Capturing Memories, Instantly!
Both as the object of self-reflection and because of our need to share with others, memories are a fundamentally important part of the human journey. We go through life collecting them. Before the advent of consumer photography, we carried most of our memories in our minds—where they were subject to fading or embellishment over time.
Such is the primal nature of memories that, in aboriginal cultures around the world, people convey their memories in the form of shamans’ stories, keeping the history and knowledge of the tribe alive. In our own modern lives, we gather with our parents and our children to look at family photos and relate our memories of people from our pasts and the great deeds they did. Our photos capture the knowledge and experience we pass down through generations.
Instant gratification provides an incredible human experience. How often do we feel it? It’s the emotion we feel when we buy a funny woolen hat or down a warm beverage while out on a cold night in a foggy city. Let’s face it.

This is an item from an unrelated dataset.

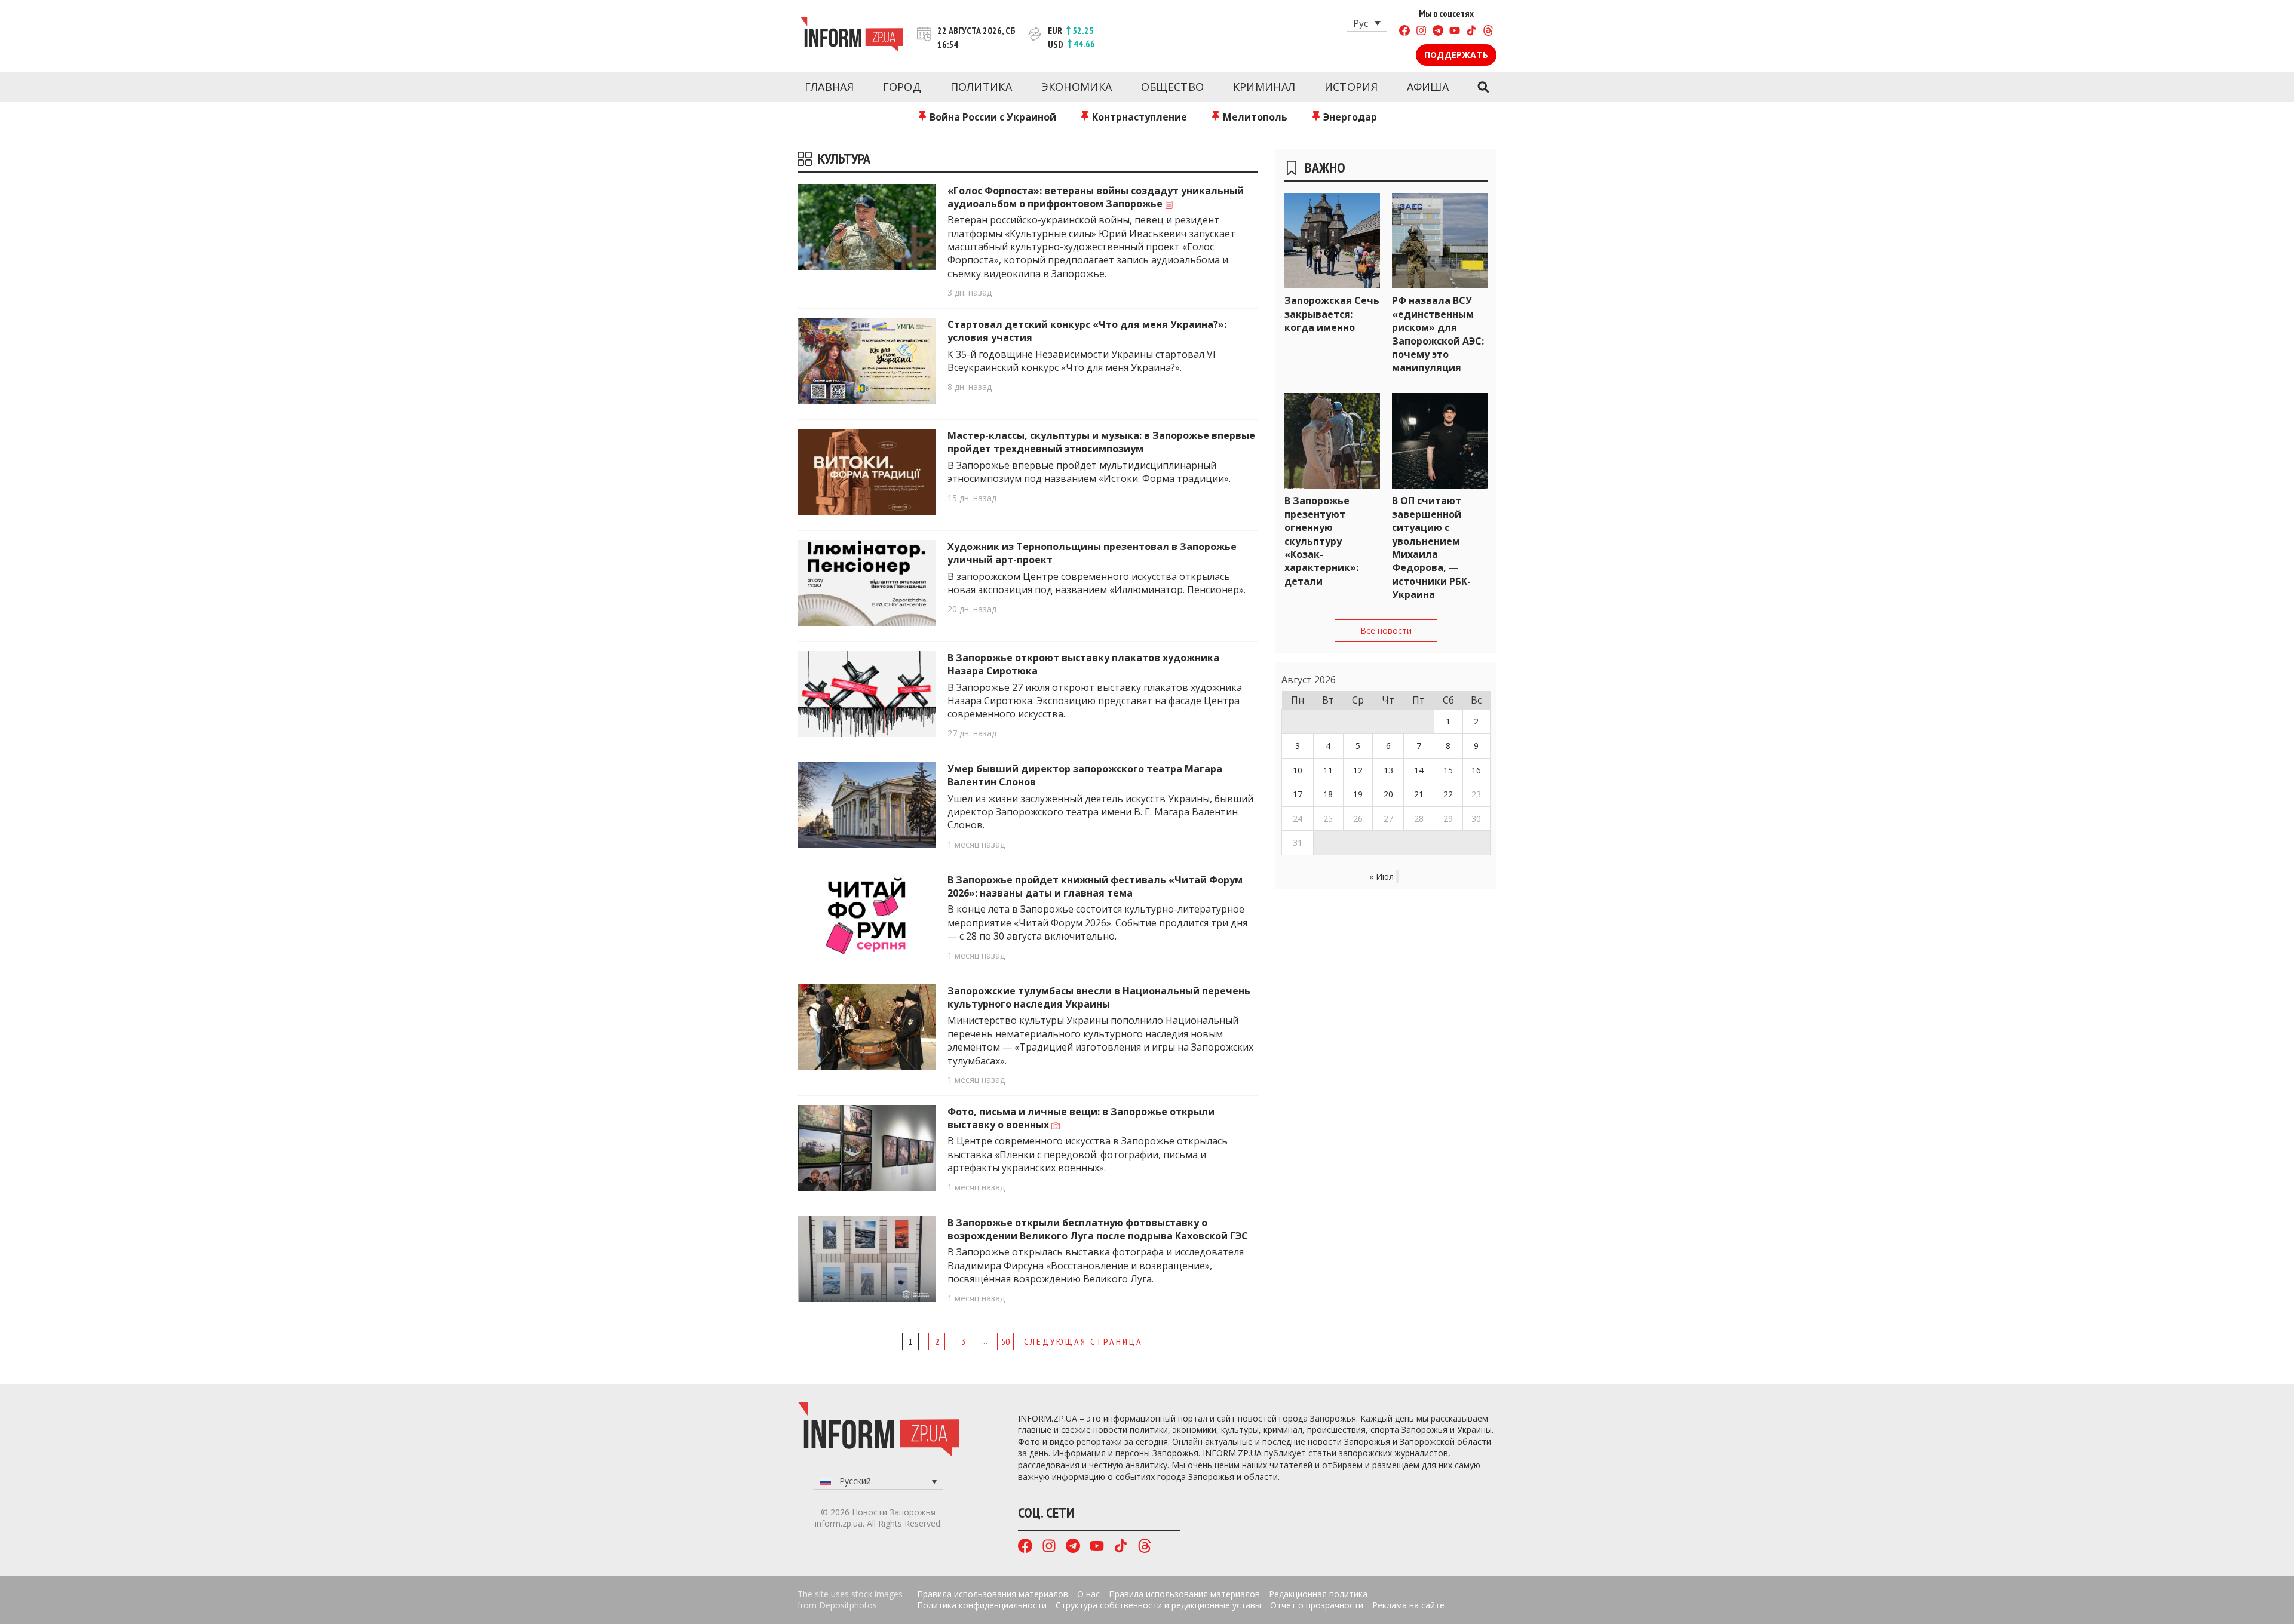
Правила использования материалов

In our highly time-crunched lives, instant gratification feels pretty good.
The Polaroid SX-70 instant camera, shown in Figure 2, provided the perfect user experience—a combination of capturing memories and instant gratification. The manufacturer’s inclusion of a battery and film with the camera eliminated all possible impediments to instantaneous photographic bliss. The photographic experience began with the way the camera opened up for use and the interaction of focusing an image as you looked through the viewfinder, then pressing the camera’s single red button to take a photo. Snap! Everyone experienced excited anticipation, hearing the camera’s bzzzzz-krk as you opened it to view your photo. When you were finished taking photos, the SX-70’s collapsible form snapped shut, and the way the negative space of the face slid in completed the shape of the camera.
How did it feel to instantaneously capture a moment in time on a small rectangular piece of paper? It must have felt like pocket alchemy when people took their first Polaroid photographs. In fact, it still does. Watching a ghostly photograph resolve into clarity on a Polaroid camera is a surreal experience. It’s truly sad that Polaroid is a dying technology.
What killed the instant camera wasn’t the advent of digital photography. It was only when people found a way to share digital photographs freely online—setting our memories free—as Figure 3 illustrates, that the Polaroid really started feeling its age. Slowly, but inexorably, the noble product shifted back into the domain of hobbyists and enthusiasts, then finally descended to the end of its market cycle.